DIRECTIONS: Search the records for the string "paragraph", then copy each line where it appears.

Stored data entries
╔══
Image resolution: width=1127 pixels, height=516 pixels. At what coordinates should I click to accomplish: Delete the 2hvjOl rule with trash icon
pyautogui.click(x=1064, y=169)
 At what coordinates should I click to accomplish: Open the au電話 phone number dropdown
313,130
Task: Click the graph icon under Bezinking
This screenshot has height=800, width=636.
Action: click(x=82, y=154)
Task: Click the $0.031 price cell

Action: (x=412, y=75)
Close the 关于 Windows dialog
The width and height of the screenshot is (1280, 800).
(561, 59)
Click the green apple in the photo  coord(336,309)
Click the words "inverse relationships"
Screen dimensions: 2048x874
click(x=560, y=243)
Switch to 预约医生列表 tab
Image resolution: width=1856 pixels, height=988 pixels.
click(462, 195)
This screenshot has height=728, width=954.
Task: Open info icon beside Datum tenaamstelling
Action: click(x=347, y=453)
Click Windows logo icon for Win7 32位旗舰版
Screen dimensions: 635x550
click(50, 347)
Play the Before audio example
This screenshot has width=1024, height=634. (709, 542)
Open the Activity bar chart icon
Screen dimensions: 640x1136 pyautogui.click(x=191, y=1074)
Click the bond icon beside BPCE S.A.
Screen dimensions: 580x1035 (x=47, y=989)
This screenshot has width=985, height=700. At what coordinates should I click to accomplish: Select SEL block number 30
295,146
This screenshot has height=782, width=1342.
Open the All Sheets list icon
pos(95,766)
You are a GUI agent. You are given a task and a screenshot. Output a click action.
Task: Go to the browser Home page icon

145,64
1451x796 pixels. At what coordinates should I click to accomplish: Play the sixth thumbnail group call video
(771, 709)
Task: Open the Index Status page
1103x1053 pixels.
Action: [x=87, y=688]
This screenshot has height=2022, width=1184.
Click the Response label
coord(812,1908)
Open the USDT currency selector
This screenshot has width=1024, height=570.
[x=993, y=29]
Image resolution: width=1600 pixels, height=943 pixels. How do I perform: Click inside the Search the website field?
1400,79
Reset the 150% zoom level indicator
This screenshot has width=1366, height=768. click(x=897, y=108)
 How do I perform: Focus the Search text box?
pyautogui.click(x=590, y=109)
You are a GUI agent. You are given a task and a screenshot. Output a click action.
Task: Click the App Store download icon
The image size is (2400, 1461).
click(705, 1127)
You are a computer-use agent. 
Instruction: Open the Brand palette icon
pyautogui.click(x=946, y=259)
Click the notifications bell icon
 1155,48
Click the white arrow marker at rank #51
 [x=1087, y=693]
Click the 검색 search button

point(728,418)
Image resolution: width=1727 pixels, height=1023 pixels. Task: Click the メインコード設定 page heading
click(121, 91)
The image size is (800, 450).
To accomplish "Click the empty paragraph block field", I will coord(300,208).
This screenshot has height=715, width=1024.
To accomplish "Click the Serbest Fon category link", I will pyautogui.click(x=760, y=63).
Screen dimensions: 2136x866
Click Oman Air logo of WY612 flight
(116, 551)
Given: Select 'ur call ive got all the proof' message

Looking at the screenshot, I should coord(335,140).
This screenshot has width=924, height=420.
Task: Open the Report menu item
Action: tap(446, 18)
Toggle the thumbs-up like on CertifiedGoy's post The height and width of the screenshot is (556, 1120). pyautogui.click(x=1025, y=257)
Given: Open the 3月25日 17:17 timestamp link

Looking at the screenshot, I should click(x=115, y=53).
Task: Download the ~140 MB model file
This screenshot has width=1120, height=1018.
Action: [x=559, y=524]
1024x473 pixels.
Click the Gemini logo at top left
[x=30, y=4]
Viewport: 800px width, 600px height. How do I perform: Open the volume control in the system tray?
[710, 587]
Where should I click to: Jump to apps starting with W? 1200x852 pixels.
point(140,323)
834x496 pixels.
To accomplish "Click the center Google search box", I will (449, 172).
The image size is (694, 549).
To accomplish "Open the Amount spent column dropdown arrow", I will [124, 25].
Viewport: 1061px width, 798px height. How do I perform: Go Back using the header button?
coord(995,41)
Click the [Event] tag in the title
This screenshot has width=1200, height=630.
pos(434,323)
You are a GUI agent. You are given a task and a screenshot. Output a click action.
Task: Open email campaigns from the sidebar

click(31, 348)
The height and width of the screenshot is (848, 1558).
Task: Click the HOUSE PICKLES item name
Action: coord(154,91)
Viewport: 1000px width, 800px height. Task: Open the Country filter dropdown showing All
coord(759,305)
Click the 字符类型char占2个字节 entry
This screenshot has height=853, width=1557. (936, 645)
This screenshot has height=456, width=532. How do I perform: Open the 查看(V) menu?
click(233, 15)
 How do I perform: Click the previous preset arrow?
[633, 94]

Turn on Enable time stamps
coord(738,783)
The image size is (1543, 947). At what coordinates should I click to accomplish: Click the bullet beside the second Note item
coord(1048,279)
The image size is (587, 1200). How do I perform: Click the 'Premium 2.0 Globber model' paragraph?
╚══
EXERCISE ANSWER:
To accomplish "Click the empty paragraph block field", I will coord(300,208).
The image size is (587, 1200). How do I perform: Click the 'Premium 2.0 Globber model' paragraph?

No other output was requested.